Der EGMR urteilte, die belgischen Behörden hätten Asylwerber nicht nach Griechenland abschieben dürfen. So habe es konkret bei dem Afghanen eine Verletzung von Artikel 3 (Verbot unmenschlicher und erniedrigender Behandlung) durch Griechenland aufgrund der Haft- und der Lebensbedingungen des Beschwerdeführers gegeben.

Außerdem registrierten die Richter eine Verletzung von Artikel 13 (Recht auf wirksame Beschwerde) in Verbindung mit Artikel 3 durch Griechenland aufgrund der Mängel des dortigen Asylverfahrens im Fall des Beschwerdeführers.

"Mangelhaftem Asylsystem ausgesetzt"

Schließlich wurde Belgien aufgrund der Überstellung des afghanischen Flüchtlings nach Griechenland verurteilt, weil der Asylwerber dem "dortigen mangelhaften Asylsystem und den damit verbundenen Risiken sowie den dortigen Haft- und Lebensbedingungen ausgesetzt" war. Die Flüchtlingssituation in Griechenland als "katastrophal".

Der EMGR stellte auch eine Verletzung von Artikel 13 durch Belgien fest, weil der Beschwerdeführer nach dortigem Recht über keinen wirksamen Rechtsbehelf gegen seine Überstellung verfügte.

Dem afghanischen Asylwerber muss Griechenland 1000 Euro für den erlittenen immateriellen Schaden und 4725 Euro für die entstandenen Kosten zahlen. Belgien hat dem Beschwerdeführer 24.900 Euro für den erlittenen immateriellen Schaden und 7350 Euro für die entstandenen Kosten zu zahlen.

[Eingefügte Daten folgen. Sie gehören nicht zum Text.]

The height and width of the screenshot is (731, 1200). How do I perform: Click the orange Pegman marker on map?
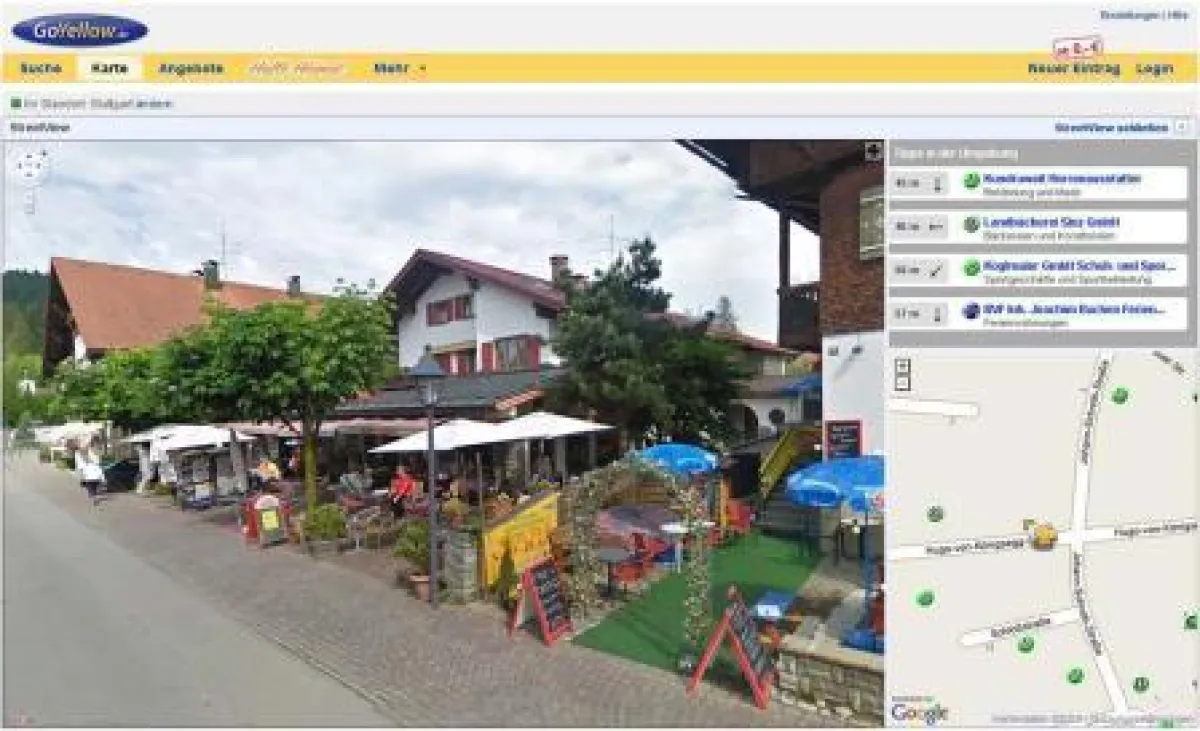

Auswirkungen auf Österreich?

Welche Auswirkungen hat der Richterspruch auf Österreich? Im Innenministerium wurde bereits vor dem EMGR-Spruch am Donnerstag betont, dass man verstärkt vom Selbsteintrittsrecht im Dublin-Verfahren Gebrauch mache. Das heißt, dass Asylanträge in Österreich behandelt werden, auch wenn gemäß dem Dublin-II-Abkommen Athen zuständig wäre.

Österreich helfe überdies mit, die Situation in Griechenland zu verbessern - auf EU-Ebene und auch bilateral. So habe man Experten nach Griechenland geschickt, um die dortigen Asylbehörden zu unterstützen.